(Stored data)
_ _ _ _

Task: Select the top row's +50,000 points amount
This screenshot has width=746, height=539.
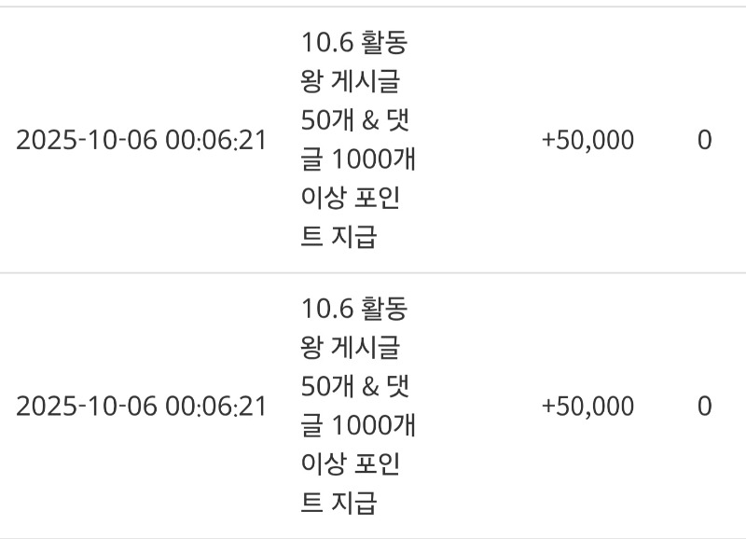Action: pyautogui.click(x=587, y=141)
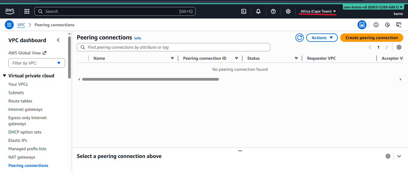This screenshot has height=172, width=408.
Task: Refresh the peering connections list
Action: [x=299, y=38]
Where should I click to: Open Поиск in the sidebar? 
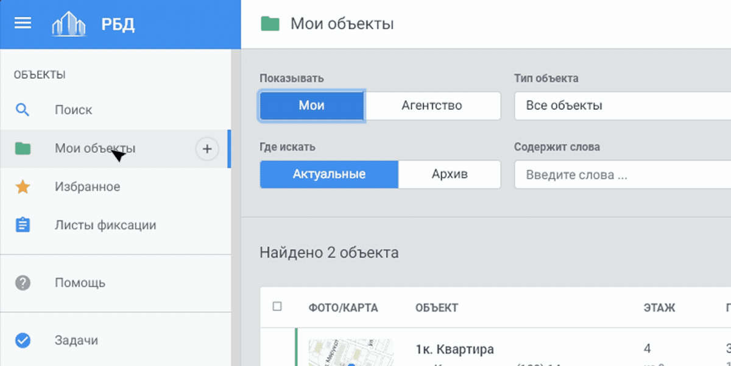click(x=73, y=110)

_ _ _ _

**ABOUT THIS TASK:** Each entry above needs to be restated without a single word changed; skip the images.

**TASK RESPONSE:**
Task: Select the top row's +50,000 points amount
This screenshot has width=746, height=539.
Action: pyautogui.click(x=587, y=141)
This screenshot has height=172, width=408.
Task: Refresh the peering connections list
Action: [x=299, y=38]
Where should I click to: Open Поиск in the sidebar? 
click(x=73, y=110)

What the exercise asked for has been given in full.